_Directions_. Reproduce the stretch of lines from the one containing "Click the Grasshopper preview eye icon" through the one containing "Switch to the Факторы", requests included, and offset every coordinate in the answers by 94.

-- Begin Items --

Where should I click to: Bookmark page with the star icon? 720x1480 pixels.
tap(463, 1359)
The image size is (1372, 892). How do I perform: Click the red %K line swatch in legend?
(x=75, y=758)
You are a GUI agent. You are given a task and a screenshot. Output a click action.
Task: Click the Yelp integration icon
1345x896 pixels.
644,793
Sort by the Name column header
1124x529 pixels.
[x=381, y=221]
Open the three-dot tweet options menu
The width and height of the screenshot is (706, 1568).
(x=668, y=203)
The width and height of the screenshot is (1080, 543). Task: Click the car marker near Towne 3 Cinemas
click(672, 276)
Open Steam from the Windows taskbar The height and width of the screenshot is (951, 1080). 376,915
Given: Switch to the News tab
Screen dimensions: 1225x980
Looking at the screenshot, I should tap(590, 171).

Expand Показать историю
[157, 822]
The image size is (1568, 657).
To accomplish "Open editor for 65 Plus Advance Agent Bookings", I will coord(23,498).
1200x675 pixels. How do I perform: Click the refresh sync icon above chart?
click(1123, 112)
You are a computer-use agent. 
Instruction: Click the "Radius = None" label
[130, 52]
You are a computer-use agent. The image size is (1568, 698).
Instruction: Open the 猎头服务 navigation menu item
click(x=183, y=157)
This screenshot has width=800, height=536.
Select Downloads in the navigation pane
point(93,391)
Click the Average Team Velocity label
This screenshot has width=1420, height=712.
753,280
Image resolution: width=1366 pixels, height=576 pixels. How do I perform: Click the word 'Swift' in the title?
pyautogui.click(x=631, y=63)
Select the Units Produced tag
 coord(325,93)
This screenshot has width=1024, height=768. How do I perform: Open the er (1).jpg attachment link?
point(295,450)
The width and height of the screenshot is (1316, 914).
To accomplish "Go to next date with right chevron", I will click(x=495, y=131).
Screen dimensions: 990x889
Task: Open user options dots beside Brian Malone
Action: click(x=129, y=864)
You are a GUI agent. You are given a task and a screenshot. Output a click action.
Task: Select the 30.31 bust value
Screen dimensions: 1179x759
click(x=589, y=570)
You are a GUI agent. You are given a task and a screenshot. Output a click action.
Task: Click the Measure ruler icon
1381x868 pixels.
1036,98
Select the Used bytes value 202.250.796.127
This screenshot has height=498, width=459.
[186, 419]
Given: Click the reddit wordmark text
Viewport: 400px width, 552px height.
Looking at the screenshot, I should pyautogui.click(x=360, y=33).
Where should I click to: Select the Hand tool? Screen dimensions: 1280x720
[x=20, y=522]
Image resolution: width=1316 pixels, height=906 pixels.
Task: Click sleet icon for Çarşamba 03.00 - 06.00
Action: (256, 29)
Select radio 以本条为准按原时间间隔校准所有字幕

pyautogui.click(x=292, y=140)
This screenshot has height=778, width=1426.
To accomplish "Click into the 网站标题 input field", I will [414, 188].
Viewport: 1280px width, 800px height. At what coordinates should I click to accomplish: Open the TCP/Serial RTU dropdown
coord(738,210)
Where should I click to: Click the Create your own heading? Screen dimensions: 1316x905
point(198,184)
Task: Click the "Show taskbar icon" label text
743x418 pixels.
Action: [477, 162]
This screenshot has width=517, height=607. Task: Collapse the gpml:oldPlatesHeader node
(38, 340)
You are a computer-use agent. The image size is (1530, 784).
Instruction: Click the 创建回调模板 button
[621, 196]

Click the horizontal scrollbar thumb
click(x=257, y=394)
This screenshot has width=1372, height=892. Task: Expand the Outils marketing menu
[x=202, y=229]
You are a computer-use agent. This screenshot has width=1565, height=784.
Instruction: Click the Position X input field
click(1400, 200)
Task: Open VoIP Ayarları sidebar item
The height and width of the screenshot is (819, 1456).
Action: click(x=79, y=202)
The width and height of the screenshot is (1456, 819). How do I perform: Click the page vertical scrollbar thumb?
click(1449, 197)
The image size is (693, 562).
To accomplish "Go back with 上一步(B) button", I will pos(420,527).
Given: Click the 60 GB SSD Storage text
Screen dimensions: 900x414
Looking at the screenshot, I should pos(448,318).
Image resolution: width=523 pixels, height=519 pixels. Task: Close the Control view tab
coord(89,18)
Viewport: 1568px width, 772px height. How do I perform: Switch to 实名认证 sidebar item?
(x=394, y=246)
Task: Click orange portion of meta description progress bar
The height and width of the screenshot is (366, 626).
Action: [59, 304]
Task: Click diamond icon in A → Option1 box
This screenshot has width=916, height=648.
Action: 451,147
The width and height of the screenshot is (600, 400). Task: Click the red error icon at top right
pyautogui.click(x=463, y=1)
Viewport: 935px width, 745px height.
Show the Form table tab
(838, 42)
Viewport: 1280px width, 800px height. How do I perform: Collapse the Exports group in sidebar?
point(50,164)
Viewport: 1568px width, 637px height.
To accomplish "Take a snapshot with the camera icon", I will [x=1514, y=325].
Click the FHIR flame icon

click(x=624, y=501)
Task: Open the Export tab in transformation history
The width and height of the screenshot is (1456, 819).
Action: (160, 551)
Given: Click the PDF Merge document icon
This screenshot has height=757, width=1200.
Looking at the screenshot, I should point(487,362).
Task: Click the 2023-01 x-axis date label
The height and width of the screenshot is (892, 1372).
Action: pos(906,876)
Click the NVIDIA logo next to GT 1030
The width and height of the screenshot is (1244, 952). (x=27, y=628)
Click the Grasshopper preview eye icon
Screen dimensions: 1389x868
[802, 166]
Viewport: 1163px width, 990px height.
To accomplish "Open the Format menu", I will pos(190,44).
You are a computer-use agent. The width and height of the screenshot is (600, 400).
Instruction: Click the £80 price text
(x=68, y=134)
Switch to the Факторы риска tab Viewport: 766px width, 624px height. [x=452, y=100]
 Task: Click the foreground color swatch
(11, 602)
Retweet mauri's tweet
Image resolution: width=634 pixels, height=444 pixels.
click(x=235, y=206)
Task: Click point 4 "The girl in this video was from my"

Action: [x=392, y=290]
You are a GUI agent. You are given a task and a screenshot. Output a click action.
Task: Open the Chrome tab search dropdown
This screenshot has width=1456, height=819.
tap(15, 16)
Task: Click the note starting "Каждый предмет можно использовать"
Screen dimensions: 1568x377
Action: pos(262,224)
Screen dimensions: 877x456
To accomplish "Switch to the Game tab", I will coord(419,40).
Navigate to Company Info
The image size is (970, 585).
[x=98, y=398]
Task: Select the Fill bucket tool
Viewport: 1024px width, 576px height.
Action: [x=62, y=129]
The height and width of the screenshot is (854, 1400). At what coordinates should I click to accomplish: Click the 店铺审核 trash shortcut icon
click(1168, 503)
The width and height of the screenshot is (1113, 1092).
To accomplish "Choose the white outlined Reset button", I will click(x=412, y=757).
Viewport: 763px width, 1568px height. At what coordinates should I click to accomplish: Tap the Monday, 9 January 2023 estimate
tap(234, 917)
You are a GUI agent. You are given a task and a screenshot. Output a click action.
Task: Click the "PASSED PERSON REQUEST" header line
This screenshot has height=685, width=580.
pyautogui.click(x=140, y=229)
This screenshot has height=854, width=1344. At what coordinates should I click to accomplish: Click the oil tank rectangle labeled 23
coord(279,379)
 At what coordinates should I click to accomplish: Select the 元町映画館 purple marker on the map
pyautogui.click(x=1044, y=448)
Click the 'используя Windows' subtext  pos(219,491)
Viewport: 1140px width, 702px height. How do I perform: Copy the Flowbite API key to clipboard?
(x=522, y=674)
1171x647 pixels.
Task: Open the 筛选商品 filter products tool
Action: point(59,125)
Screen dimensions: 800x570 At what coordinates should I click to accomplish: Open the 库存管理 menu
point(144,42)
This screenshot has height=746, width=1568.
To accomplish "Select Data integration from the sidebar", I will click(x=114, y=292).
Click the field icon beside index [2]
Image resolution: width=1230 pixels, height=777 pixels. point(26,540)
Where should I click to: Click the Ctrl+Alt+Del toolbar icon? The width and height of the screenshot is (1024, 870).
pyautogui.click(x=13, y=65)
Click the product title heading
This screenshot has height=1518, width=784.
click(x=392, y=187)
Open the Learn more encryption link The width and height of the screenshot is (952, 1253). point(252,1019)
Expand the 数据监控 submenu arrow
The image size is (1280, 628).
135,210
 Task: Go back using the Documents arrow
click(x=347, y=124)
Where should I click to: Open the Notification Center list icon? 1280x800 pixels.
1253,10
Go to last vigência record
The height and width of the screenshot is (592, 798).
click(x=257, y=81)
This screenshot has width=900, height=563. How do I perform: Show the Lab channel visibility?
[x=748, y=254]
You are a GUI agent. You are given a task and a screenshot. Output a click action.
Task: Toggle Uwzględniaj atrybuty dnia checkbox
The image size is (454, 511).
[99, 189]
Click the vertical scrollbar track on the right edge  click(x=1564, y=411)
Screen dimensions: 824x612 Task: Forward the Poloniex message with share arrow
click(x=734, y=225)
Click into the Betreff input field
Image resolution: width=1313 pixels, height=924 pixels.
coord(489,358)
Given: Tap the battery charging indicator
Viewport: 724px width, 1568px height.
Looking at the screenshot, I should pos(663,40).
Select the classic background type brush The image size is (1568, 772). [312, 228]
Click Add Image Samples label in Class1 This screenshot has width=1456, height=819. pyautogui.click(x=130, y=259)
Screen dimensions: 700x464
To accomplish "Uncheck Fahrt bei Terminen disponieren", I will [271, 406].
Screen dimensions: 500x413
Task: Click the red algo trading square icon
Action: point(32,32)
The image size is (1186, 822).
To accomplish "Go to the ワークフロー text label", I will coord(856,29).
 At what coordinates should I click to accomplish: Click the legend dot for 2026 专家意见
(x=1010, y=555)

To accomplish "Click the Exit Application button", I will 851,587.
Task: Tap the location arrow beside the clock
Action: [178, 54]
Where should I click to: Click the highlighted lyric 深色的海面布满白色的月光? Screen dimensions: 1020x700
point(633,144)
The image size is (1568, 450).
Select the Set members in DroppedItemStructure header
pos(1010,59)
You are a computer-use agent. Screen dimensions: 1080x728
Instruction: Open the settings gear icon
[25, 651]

-- End Items --

_Written response_.
Click the Grasshopper preview eye icon
Screen dimensions: 1389x868
[896, 260]
Viewport: 1163px width, 990px height.
To accomplish "Open the Format menu", I will pos(284,138).
You are a computer-use agent. The width and height of the screenshot is (600, 400).
Instruction: Click the £80 price text
(x=162, y=228)
Switch to the Факторы риска tab Viewport: 766px width, 624px height. [x=546, y=194]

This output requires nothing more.